Indeed, he might even have praised British ministers further for their impressive economic organisation, British gold in large measure subsidising these coalition comebacks, and for the remarkable mobilisation of British and Irish manpower (proportionately, Britain had more men under arms than ever the levée en masse managed).

But it is not uncritical praise. Harvey faults Pitt and Grenville for rising to the French challenge too slowly, and then Castlereagh and Liverpool for ignoring the possibility of peace with France (while, of course, praising the ‘implacable commitment’ with which the defeat of Bonaparte was pursued, ministers being convinced that ‘Napoleon would learn nothing except by defeat’). He is rightly critical of the early performance of the army, too: in Flanders, besides swearing terribly, it was useless.
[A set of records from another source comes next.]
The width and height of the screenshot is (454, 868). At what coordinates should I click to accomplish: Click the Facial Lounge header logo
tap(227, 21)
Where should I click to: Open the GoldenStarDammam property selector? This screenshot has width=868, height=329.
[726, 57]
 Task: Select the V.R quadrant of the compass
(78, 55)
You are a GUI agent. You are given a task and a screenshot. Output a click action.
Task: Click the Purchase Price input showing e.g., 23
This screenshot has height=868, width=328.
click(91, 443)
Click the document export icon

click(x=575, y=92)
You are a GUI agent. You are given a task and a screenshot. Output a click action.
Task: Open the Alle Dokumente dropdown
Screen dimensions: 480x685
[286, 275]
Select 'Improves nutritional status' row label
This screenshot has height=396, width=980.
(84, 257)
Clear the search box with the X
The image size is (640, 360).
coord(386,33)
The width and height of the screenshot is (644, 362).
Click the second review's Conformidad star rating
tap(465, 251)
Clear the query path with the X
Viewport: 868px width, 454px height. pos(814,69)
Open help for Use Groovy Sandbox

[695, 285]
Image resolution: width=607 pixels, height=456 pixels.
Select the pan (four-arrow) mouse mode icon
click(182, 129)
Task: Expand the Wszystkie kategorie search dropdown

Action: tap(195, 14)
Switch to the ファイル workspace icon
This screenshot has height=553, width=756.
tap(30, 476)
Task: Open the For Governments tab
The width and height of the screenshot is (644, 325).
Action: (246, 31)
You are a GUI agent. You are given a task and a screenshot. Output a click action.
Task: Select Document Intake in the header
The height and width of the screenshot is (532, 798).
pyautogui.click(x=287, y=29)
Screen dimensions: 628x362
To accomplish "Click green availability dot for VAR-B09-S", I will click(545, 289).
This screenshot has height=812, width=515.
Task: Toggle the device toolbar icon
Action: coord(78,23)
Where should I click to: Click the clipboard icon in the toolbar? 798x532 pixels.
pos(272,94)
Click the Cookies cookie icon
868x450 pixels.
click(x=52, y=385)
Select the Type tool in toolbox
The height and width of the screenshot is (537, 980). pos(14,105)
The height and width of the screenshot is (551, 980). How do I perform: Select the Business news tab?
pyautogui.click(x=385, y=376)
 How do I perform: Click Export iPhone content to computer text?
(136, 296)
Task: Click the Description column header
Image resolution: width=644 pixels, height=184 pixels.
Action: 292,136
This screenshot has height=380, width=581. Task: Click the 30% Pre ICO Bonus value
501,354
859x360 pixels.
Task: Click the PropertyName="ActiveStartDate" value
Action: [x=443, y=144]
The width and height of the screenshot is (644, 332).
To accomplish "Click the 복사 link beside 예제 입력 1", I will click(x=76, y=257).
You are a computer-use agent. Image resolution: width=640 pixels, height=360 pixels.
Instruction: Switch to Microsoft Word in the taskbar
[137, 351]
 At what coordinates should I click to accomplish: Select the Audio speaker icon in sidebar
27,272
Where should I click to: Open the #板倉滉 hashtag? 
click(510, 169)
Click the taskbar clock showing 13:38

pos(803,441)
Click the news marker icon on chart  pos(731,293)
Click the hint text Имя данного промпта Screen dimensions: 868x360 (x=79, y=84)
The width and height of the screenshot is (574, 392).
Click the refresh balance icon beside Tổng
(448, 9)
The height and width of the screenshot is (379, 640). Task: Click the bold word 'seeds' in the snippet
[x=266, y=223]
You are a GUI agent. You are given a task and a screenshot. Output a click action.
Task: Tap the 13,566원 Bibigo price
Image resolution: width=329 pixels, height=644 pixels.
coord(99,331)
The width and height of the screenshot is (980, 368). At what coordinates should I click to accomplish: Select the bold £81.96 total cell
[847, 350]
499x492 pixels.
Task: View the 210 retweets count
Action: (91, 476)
But under Wellington it became unbeatable. The duke does not escape criticism, however — for instance over his decision to lay siege to Badajoz, and his conduct of the assault. Only the Royal Navy, says Harvey, was at the outset fit for purpose and remained so.

And his opinion of l’Empereur?

In essence he was a military dictator, a superb general, and a conqueror utterly unprincipled and ruthless in the pursuit of his own selfpromotion, subordinating France to his own glory even though his country and the French people sacrificed themselves in the hundreds of thousands in his cause — and then, after much suffering, destroyed it. He was a military genius, a political and diplomatic thirdrater, and a monster.

Actually, while acknowledging his field generalship, Harvey questions Bonaparte’s campaigning genius. He describes how the Leipzig campaign began well but collapsed when he overextended himself: ‘Napoleon as a commander, though gifted, never realised his own limitations’. It was the beginning of the end for him, defeated by Wellington in the south and by allied armies in the east. His domestic base crumbled until he was left with no one but his military chiefs, and in the end they too deserted him.

In all this he can be seen not to be a megalomaniac or a genius, but a leader reflecting domestic imperatives who only occasionally allowed his manic self-confidence to overcome his sense of realism. For the most part, it was revolutionary and expansionary France which guided Napoleon’s policies, not he who guided them. If this book’s thesis is correct, he emerges as a much more human and limited figure than the superman painted by his supporters, or the globe-conquering megalomaniac portrayed by his detractors.

And his legacy? Harvey is again trenchant: France was plunged into more reactionary ways than those of the Ancien Régime, thwarting a middle-class and economic revolution that was already underway, and continuing to stifle democracy (even the Code Napoleon was no certain improvement): ‘France never recovered from this: right up to modern times, it has veered between a parliamentary and an autocratic centralist system with the latter usually winning, most recently with the imposition of the Gaullist constitution after 1959.’ His exporting of ‘worthy’ revolutionary values was, too, a myth: far from advancing a meritocratic middle class and destroying the feudal aristocracy, ‘he and his clan of flashy nepotistic neo-monarchs advanced their own friends and sympathisers’.

And yet The War of Wars is no Tory polemic. Harvey’s narrative and the development of his thesis are comprehensive, clear, persuasive and entertaining; indeed, it is truly impressive. There are not enough maps, however, to convey the epic nature of the struggle visually. In fact Harvey is let down by rather lacklustre production: flimsy paper, few illustrations and these monochrome and not always sharply reproduced, and shaky proof-reading (Tilsit becomes Tikrit at one point). But this apart, I doubt a better account of the never-ending war will be written in many a year.